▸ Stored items

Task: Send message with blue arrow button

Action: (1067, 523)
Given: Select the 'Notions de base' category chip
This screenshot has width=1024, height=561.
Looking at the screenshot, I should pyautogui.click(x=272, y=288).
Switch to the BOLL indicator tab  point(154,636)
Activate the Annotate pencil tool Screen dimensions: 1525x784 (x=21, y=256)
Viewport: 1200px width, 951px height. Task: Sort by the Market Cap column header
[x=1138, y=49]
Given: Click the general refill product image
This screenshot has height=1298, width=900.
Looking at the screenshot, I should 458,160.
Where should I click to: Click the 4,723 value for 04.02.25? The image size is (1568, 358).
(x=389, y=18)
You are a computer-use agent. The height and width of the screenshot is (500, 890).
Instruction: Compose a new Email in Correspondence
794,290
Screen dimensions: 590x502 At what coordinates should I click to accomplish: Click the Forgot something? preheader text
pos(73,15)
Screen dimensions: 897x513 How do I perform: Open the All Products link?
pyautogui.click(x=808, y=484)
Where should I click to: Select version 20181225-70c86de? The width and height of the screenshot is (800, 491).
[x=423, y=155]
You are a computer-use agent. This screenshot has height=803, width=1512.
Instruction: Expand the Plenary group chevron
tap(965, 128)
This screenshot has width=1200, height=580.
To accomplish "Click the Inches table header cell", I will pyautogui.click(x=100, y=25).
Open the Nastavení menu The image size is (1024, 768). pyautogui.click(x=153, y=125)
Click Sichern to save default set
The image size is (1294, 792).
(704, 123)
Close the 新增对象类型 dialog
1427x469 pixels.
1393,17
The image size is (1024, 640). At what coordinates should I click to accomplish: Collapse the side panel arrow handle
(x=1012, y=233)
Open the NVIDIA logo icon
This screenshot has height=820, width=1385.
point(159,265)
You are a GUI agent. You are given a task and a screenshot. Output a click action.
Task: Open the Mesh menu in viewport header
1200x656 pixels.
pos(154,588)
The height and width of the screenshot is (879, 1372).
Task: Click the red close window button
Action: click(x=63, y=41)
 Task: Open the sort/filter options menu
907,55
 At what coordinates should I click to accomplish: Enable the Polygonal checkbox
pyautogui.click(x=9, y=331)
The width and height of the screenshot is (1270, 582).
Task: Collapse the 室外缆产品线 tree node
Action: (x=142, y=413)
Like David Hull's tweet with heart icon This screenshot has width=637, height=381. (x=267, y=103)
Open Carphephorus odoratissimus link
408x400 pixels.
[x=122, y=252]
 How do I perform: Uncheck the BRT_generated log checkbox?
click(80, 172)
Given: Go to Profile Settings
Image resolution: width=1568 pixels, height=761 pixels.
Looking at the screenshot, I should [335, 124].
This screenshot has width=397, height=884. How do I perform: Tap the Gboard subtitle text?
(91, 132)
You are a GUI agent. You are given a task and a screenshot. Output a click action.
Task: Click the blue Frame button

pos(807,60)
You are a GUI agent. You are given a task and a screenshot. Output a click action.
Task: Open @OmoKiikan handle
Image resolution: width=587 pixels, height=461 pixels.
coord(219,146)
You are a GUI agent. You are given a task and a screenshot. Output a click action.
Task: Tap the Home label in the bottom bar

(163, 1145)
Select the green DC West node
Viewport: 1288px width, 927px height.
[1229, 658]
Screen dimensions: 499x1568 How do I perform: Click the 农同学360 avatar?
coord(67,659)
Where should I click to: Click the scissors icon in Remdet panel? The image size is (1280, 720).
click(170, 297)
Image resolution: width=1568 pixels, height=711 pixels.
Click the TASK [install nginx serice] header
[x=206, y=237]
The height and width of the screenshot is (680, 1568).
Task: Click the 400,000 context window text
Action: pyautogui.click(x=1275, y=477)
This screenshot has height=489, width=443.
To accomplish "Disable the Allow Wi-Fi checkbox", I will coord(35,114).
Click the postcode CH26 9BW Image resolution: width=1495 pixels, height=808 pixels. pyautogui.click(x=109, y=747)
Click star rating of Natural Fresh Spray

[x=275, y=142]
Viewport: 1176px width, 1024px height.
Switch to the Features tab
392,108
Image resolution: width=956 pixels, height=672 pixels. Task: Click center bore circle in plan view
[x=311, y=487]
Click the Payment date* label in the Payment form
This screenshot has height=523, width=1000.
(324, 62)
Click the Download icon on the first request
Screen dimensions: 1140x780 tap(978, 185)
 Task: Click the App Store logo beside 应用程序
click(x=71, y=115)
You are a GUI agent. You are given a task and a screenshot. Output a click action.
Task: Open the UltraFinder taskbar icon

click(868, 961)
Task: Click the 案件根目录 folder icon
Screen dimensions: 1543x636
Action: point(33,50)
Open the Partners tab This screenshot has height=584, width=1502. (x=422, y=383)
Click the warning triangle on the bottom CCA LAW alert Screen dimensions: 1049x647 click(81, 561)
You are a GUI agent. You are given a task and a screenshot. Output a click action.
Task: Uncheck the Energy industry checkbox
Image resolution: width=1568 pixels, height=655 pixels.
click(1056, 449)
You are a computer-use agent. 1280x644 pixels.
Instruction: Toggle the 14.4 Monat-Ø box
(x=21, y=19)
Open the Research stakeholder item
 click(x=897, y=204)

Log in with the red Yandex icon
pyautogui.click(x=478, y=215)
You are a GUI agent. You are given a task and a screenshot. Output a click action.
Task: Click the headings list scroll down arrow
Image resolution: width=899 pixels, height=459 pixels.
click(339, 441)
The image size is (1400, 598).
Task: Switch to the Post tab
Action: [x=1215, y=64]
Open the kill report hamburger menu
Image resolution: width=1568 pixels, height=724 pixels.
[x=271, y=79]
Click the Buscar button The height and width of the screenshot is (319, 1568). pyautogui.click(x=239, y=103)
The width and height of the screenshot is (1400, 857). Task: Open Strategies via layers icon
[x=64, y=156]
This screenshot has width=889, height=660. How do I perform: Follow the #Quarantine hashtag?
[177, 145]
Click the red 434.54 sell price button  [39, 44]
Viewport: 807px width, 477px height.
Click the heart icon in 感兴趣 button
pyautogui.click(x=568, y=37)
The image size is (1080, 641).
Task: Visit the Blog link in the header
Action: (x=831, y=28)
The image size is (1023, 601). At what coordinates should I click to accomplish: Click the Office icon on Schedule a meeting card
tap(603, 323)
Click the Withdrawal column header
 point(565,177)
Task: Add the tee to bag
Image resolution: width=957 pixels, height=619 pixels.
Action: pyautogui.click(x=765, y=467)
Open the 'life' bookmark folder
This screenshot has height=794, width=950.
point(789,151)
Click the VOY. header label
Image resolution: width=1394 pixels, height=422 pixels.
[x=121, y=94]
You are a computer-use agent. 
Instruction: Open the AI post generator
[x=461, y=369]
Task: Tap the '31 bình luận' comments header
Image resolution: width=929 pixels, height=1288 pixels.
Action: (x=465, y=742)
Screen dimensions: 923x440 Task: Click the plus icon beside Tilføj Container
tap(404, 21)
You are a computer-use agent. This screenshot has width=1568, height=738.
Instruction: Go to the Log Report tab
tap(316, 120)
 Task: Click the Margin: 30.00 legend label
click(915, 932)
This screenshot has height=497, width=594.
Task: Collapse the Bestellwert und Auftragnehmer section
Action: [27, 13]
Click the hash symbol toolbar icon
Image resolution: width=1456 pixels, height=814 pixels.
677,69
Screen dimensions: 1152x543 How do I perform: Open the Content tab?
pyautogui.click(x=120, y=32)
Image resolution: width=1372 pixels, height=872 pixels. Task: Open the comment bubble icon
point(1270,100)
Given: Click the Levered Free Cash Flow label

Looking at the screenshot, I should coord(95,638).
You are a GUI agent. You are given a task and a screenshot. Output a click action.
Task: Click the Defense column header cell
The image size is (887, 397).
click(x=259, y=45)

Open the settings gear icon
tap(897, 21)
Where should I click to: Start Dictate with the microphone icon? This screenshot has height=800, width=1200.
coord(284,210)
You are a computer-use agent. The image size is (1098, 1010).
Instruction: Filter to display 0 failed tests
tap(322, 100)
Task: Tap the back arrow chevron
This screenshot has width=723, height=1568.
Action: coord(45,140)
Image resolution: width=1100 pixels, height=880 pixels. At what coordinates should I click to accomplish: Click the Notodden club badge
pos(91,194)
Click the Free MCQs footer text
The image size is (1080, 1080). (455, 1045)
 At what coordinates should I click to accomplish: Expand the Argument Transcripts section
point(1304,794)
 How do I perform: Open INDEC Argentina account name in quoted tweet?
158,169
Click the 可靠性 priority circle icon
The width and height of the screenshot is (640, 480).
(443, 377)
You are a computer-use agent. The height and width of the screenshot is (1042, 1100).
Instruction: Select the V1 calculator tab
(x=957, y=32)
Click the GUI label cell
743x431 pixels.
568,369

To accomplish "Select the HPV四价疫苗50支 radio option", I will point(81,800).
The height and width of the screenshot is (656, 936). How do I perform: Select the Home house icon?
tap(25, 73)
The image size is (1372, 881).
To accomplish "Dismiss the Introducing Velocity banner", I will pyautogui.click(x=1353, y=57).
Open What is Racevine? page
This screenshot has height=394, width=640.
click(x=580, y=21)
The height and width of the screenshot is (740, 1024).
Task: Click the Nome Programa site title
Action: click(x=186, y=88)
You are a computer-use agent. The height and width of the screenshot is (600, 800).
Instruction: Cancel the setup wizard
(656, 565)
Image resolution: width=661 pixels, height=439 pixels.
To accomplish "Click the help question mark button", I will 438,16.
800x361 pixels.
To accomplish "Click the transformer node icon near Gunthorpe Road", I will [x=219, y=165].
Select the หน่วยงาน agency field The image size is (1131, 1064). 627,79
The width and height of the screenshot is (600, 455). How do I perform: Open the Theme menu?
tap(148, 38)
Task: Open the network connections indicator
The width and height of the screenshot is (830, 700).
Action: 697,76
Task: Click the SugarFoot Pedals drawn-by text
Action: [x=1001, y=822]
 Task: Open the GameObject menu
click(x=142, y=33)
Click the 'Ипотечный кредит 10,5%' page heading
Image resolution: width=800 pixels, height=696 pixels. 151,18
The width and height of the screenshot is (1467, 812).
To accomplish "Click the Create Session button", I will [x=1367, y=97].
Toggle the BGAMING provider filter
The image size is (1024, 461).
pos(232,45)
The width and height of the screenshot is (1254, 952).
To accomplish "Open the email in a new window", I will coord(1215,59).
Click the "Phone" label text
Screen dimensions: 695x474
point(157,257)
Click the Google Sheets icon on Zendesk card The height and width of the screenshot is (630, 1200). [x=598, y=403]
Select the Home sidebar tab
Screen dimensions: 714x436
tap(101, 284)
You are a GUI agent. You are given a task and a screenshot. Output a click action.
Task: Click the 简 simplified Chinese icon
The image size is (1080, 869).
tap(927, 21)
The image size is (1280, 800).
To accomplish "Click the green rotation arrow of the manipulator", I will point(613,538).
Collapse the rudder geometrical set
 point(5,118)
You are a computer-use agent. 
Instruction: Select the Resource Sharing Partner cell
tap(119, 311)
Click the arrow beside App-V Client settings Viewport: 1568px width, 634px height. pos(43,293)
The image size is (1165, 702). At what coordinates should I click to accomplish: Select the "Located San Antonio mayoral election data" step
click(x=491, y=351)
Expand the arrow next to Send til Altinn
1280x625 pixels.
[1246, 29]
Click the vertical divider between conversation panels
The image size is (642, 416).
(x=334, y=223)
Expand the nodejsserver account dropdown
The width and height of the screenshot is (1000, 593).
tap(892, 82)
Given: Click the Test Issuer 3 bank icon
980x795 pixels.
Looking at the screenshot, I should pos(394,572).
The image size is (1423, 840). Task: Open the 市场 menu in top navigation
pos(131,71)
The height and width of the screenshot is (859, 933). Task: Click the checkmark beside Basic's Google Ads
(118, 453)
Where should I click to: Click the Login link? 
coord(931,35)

▸ Your task
The expected response consists solely of the lines from the one with "The image size is (1280, 800)." through the end of the records, repeated exactly.

▸ Exercise response
The image size is (1280, 800).
To accomplish "Click the green rotation arrow of the manipulator", I will point(613,538).
Collapse the rudder geometrical set
 point(5,118)
You are a computer-use agent. 
Instruction: Select the Resource Sharing Partner cell
tap(119, 311)
Click the arrow beside App-V Client settings Viewport: 1568px width, 634px height. pos(43,293)
The image size is (1165, 702). At what coordinates should I click to accomplish: Select the "Located San Antonio mayoral election data" step
click(x=491, y=351)
Expand the arrow next to Send til Altinn
1280x625 pixels.
[1246, 29]
Click the vertical divider between conversation panels
The image size is (642, 416).
(x=334, y=223)
Expand the nodejsserver account dropdown
The width and height of the screenshot is (1000, 593).
tap(892, 82)
Given: Click the Test Issuer 3 bank icon
980x795 pixels.
Looking at the screenshot, I should pos(394,572).
The image size is (1423, 840). Task: Open the 市场 menu in top navigation
pos(131,71)
The height and width of the screenshot is (859, 933). Task: Click the checkmark beside Basic's Google Ads
(118, 453)
Where should I click to: Click the Login link? 
coord(931,35)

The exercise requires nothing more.